Bunun oluşum şekli ise,(ki Astrolojik tesirler vasıtasıyla
da ) Akaşalarda bulunan geçmişe ait holografik kayıtların
,kozmik hava dalgalarında kayıtlı bulunduğu boyuttan insan
şuurları tarafından yakalanarak beyinlerin ilgili hücrelerini
irrite etmeleri sonucu Radyasyon bulutundaki bilgiler
istikametinde biçimlenmesiyle ,dışımızda ,bizlere göre
zorlayıcı ,acı verici fiziksel
etkilerin ortaya çıkması şeklinde meydana gelir.Bu durum
negatif özellikli algılandığı taktirde Akaşalar,
Karabulutlar ismiyle adlandırılırlar. Tıpkı geçmiş
kavimlerde,kendi içlerinden çıkan Nebi ve Resullerin
bulundukları toplumu uyararak,yaşamlarında oluşturacakları
menfi hareketlerin başlarına yakın gelecekte bela şeklinde
tekrar kendilerine yansıyacaklarını bildirmeleri ve akabinde
bunun gerçekleşmesi gibi.
Beynimiz
ister farkında olsun isterse olmasın bu dalgaların her zaman
etkisi altındadır.

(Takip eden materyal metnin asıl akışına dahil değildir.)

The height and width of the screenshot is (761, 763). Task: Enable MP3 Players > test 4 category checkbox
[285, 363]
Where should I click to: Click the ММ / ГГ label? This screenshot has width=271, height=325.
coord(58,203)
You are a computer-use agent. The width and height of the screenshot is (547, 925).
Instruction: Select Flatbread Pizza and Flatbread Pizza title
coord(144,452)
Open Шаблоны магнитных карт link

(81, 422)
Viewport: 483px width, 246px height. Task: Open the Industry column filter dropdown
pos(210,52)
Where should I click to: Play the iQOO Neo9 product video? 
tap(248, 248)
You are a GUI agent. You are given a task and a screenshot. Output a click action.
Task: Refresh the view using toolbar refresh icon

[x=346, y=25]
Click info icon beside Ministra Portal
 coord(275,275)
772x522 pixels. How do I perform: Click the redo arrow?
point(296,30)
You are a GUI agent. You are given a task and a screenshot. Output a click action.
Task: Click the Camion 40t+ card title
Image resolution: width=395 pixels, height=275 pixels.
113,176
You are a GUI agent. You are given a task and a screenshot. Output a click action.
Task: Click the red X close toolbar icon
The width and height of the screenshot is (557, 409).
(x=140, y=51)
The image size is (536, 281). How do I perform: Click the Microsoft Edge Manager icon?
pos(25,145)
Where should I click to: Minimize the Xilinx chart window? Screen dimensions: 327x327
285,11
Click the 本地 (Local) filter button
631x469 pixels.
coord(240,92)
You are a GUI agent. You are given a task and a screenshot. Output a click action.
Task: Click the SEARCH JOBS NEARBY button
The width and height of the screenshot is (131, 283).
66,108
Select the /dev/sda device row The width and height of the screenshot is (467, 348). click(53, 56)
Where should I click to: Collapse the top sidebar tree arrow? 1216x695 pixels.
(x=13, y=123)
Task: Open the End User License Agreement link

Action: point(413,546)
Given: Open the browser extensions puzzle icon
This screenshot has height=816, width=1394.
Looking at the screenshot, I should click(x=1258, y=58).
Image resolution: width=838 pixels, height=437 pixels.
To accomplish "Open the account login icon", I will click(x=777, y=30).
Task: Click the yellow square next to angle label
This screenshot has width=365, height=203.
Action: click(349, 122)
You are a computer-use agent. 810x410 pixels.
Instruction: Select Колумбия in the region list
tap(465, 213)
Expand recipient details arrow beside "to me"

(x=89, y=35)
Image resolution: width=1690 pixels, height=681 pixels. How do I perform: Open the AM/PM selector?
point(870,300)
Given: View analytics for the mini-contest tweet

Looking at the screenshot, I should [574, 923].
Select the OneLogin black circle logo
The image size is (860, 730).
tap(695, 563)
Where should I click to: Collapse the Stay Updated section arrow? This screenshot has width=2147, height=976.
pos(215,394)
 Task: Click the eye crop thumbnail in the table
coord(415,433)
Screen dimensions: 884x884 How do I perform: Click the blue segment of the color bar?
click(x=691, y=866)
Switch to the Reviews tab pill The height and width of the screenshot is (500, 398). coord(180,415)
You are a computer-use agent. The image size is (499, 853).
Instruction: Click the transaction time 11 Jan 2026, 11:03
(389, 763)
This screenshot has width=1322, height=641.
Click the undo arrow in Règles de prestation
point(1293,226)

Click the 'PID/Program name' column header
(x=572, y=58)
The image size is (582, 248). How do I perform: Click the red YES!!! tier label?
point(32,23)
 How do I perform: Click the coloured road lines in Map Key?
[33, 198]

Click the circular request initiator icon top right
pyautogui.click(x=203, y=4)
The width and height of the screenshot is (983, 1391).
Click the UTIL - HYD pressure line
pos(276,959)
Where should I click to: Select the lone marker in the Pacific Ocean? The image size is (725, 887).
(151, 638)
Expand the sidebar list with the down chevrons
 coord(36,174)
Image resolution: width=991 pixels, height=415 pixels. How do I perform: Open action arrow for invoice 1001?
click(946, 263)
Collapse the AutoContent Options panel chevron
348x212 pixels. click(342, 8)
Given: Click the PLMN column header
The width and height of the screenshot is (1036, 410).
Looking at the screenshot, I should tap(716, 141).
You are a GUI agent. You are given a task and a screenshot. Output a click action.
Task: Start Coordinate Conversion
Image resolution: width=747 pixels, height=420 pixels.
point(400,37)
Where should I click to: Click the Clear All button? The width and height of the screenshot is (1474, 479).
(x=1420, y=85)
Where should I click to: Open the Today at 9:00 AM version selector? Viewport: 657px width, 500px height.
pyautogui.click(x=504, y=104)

Fakat, Reenkarnasyon Ve Hologram başlıklı
yazımızda da belirttiğimiz, aynı sebeplerden dolayı bu
kavramda da yanılgıların açığa çıkması kaçınılmazdır.Bu
görüşü destekler mahiyette,küçük bir örnek olarak,görücü
medyum denilen bazı
kişilerin,bu titreşimlerle rezonansa girerek, kayıtları
okuyup gerekli bilgileri aktarmasını verebiliriz.Öyle ki, bu
konu ile ilgili fenomenlerde de objektif,ciddi ve somut
diyebileceğimiz deliller belgelenmiş olup bunlardan en ilginç
birkaç örnek sırasıyla şöyledir:
İlk
fenomen ,10 ağustos 1901 yılında iki Oxfordlu profesörün
(ki,biri Oxford’a bağlı St. Hughs Koleji Müdürü Anne
Moberly diğeri de müdür yardımcısı Eleanor Jourdian’dır)
Versailles’deki Petit Trianon’un bahçesinde yürüyüşe çıktıklarında
meydana geldi.Bu yürüyüş sırasında tıpkı bir film
sahnesinden diğerine geçişte olduğu gibi,önlerindeki görüntü,
üzerlerinden parıltılı bir gölge geçermişçesine değişir.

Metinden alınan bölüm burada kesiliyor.